Participants earn points for exercise off the job, including walking, bicycling, chopping wood and running. The event is based on traditional clan competition, though teams can be made up of a mix of Eagles, Ravens and non-Natives.
The opening ceremony is noon to 1 p.m. Thursday at the ANB Hall. For details, call 463-5850.
House eliminates funds for community schools
JUNEAU - State support for community schools programs would go away under a bill passed by the House.
Gov. Frank Murkowski proposed the bill as a cost-saving measure. The state is spending $500,000 a year on grants to local school districts for the after-school and weekend programs.
Advocates for the programs say the money is well-spent because it is used to leverage thousands of hours of largely volunteer instruction for children and adults. But administration officials say the law setting up the state grant program was only intended to help communities get their programs started. They say the state has done that.
The House voted 23-8 Friday for the bill eliminating support for the program.
Voting against it were Democratic Reps. Beth Kerttula of Juneau, Albert Kookesh of Angoon, and Sharon Cissna, Harry Crawford, Les Gara and Mike Hawker of Anchorage. Republican Reps. Pete Kott of Eagle River and Beverly Masek of Willow also voted no. The bill still must be approved by the Senate.
Bill to end adverse possession passes Senate
KENAI - The Alaska Senate has passed a bill that would wipe the 800-year-old common law doctrine of adverse possession from Alaska law.
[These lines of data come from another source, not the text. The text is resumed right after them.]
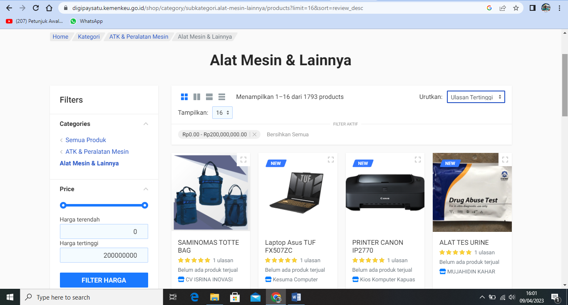The height and width of the screenshot is (305, 568).
Task: Select the compact table view layout icon
Action: (x=222, y=97)
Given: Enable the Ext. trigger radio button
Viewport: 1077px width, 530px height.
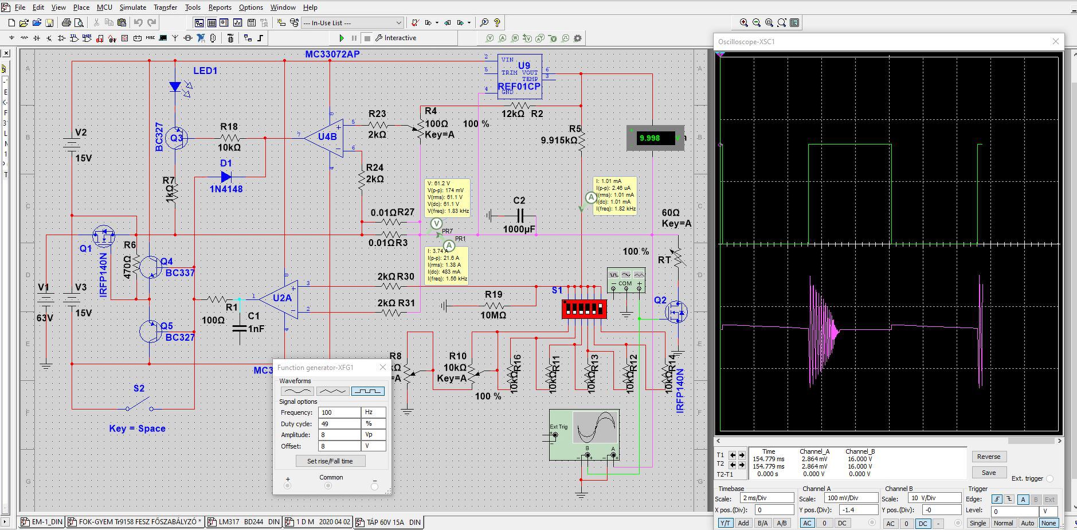Looking at the screenshot, I should [x=1049, y=478].
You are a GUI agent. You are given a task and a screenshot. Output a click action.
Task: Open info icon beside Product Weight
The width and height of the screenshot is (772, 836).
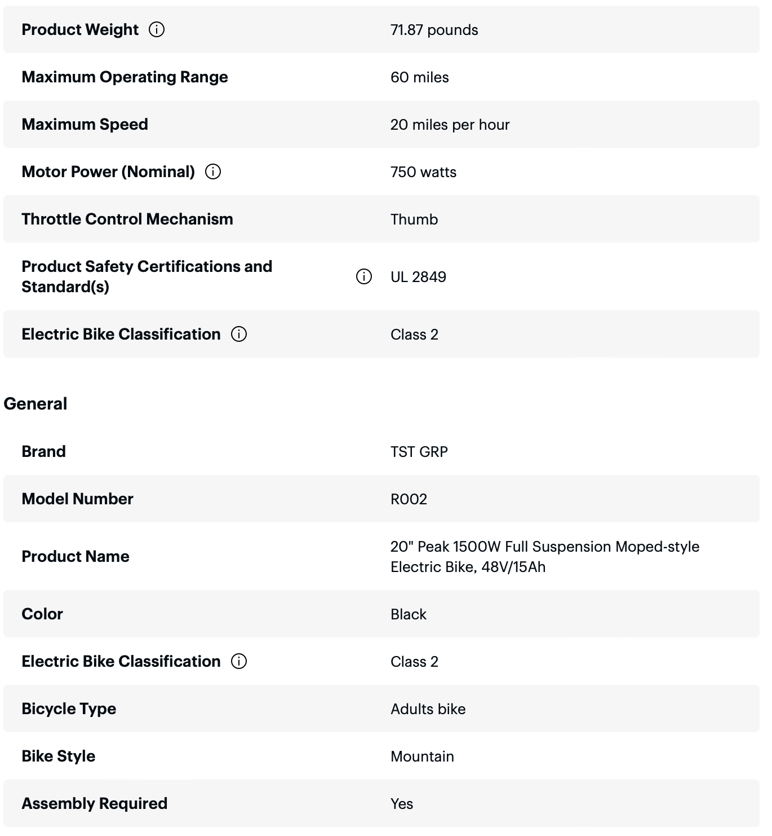[x=157, y=29]

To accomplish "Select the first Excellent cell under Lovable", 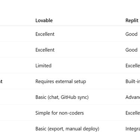I will 45,34.
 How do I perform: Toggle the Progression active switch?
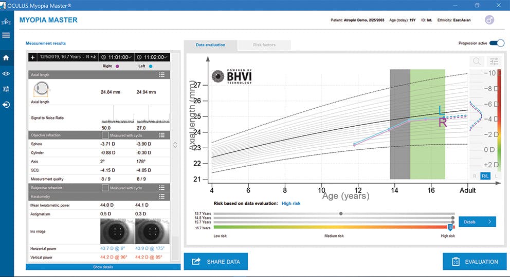pyautogui.click(x=497, y=44)
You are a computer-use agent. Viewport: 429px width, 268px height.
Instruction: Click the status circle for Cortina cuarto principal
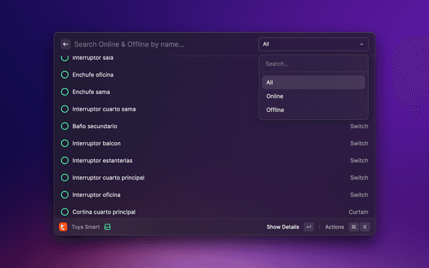coord(65,212)
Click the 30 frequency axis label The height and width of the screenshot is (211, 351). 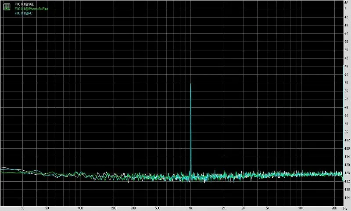tap(22, 208)
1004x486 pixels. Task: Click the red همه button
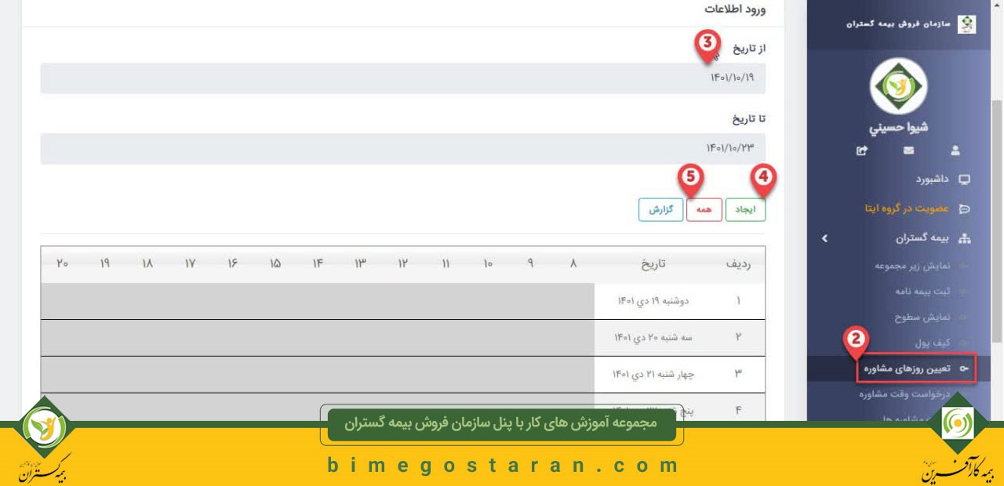(704, 210)
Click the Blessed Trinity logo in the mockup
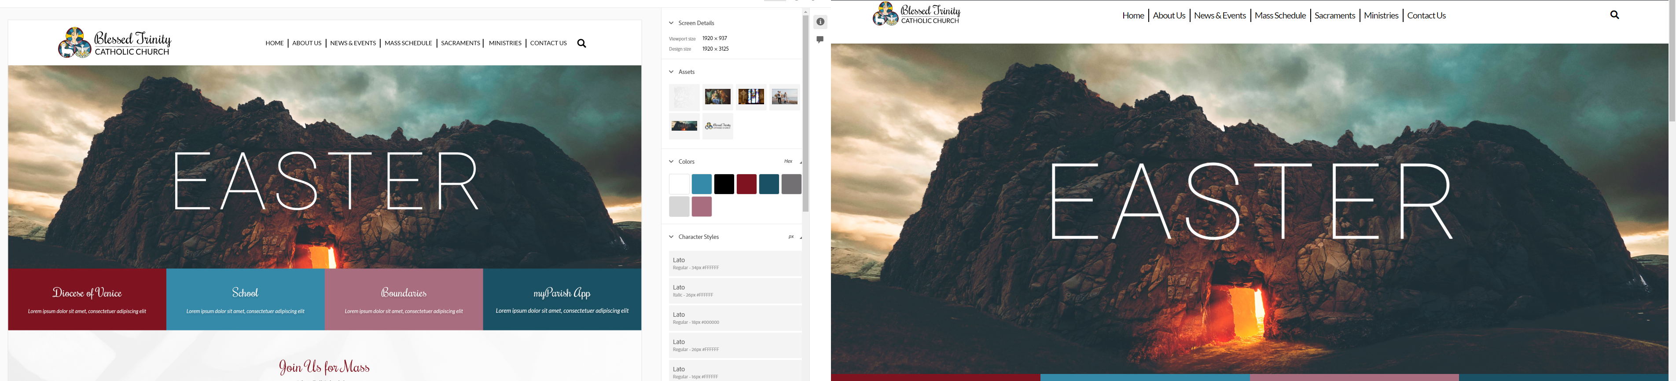This screenshot has height=381, width=1676. click(x=115, y=43)
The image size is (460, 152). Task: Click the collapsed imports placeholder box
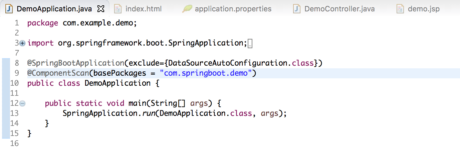click(x=250, y=44)
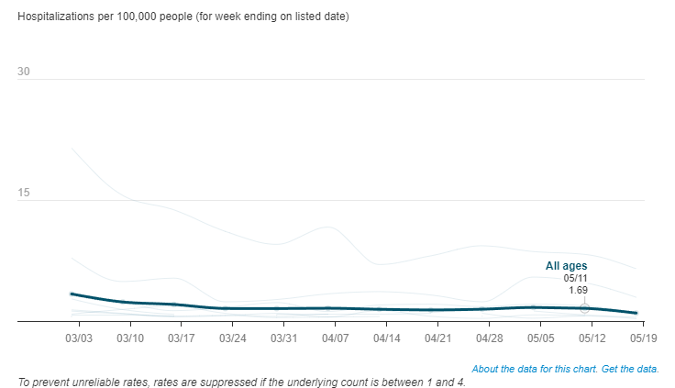This screenshot has width=675, height=388.
Task: Select the 04/28 x-axis date label
Action: click(490, 338)
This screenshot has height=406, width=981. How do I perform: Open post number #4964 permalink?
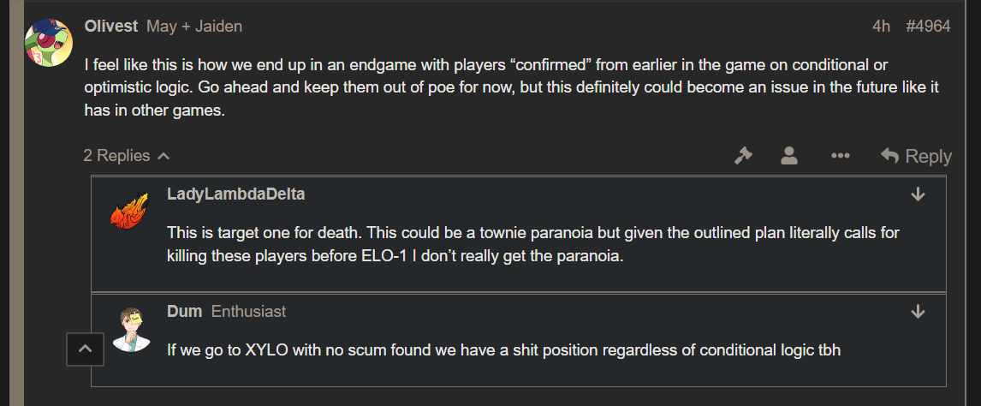pos(928,27)

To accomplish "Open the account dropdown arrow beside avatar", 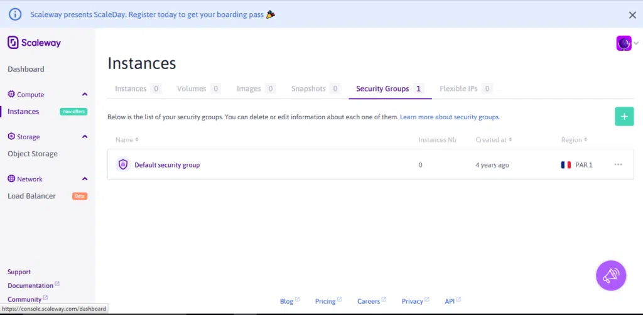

Senate Bill 93, sponsored by Sen. Tom Wagoner, a Kenai Republican, repeals Alaska's adverse possession law. The doctrine, first established in the Middle Ages, could allow squatters on private property to legally assume ownership of that property under certain well-defined conditions.
Wagoner said it is a doctrine the state should abandon.
"Our law, right now, allows a person who has no claim of ownership to squat on someone else's property and, as a result of their illegal trespass, the squatter could actually secure title to the property they are squatting on," Wagoner said. "That is simply legal thievery - to me, that is offensive and it needs to stop."
Senate Bill 93 now heads to the House.
Murder trial begins
KETCHIKAN - A man accused of beating another man to death during the holidays two years ago begins his trial Tuesday.
Brock G. Charles, 39, is accused of killing Gordon Rasnick late Christmas Eve or early Christmas morning 2001.
Rasnick, 50, died near the front door of his home after suffering a beating underneath a nearby wooden stairway. Police said evidence indicated Rasnick crawled up the stairs before dying.
Police got a break in their investigation in March 2002 that led them to a witness. The witness reportedly told officers he and Charles had been drinking Christmas Eve at Charles' apartment and that Charles had argued with his girlfriend. Charles then allegedly left the apartment in a rage, stating that he wanted to find somebody to fight, according to police.
The witness said the two men were walking when Charles bumped shoulders with an older, smaller man. Charles then assaulted the man and the witness walked away, but could hear the assault continuing, according to police.